Key Points

Ischemia/reperfusion injury induces Ptprz in mouse kidney tubules and macrophages.Stimulated tubules and macrophages expressing Ptprz promote kidney destruction.Ptprz is similarly expressed in inflamed mouse and human (transplant) kidneys, thus are translational.

Background

Macrophages and tubular epithelial cell interactions are integral in kidney ischemia-incited interstitial inflammation leading to AKI. Ischemia/reperfusion injury triggers tubular epithelial cells to express IL-34, a macrophage growth factor, that promotes AKI and subsequent CKD. IL-34 engages the cognate receptor, c-FMS, expressed by macrophages, and the recently discovered protein-tyrosine phosphatase ζ (Ptprz).
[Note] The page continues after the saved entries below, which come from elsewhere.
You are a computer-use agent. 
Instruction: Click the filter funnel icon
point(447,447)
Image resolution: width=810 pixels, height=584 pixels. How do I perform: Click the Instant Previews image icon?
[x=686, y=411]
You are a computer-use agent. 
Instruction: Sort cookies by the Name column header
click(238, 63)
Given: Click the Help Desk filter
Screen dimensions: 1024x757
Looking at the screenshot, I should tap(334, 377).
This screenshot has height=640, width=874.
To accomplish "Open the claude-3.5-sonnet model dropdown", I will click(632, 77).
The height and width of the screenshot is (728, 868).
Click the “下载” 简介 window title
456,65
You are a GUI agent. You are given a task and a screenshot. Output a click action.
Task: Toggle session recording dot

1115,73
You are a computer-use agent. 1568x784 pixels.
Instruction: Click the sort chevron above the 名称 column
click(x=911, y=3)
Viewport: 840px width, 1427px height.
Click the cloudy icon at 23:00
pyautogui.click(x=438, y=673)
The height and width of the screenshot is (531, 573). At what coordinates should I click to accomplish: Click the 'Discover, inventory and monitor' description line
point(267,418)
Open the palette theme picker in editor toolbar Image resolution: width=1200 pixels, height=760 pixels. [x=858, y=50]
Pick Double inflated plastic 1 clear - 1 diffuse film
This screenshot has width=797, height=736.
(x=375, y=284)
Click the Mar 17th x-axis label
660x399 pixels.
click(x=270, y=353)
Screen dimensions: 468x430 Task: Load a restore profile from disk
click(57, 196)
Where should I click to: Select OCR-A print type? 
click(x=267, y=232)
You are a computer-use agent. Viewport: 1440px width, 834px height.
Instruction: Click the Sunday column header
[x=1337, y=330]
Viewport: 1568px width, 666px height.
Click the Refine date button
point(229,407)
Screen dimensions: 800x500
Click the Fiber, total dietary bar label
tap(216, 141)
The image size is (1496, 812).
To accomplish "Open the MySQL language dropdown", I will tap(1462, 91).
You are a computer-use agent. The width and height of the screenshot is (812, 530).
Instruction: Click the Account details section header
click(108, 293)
Ptprz binds to multiple ligands other than IL-34 that progressively increase their expression in kidneys after ischemia/reperfusion injury.

Methods

We tested the hypothesis that signaling through Ptprz promotes macrophage-mediated AKI and subsequent CKD by comparing Ptprz knockout with wild-type mice after ischemia/reperfusion injury.

Results

Ptprz was expressed by leukocytes and in tubular epithelial cells after ischemia/reperfusion injury in mice. Using Ptprz knockout mice, we determined that during AKI and CKD kidney pathology, loss of kidney function was ameliorated. Ptprz-dependent mechanisms mediated: (1) tubular epithelial cell expression of chemokines that fostered macrophage and T-cell–rich renal inflammation and (2) tubule injury and apoptosis, which resulted in the loss of tubules and interstitial fibrosis during CKD. Mechanistically, Ptprz-dependent tubule epithelial cells released mediators that (1) promoted tubule cytotoxicity and, thereby, shortened tubule survival and (2) stimulated Ptprz-expressing macrophages to generate mediators that induce kidney destruction. These findings are translational, as after ischemia-reperfusion injury in human kidney transplants, protein-tyrosine phosphasase zeta (PTPRZ) and PTPRZ ligands were upregulated and expressed by the same cell populations as in mice. Moreover, PTPRZ levels in sera were elevated in kidney transplant patients.

Conclusions

Intrarenal Ptprz-dependent macrophage and tubular epithelial cell–mediated mechanisms promote AKI and subsequent CKD.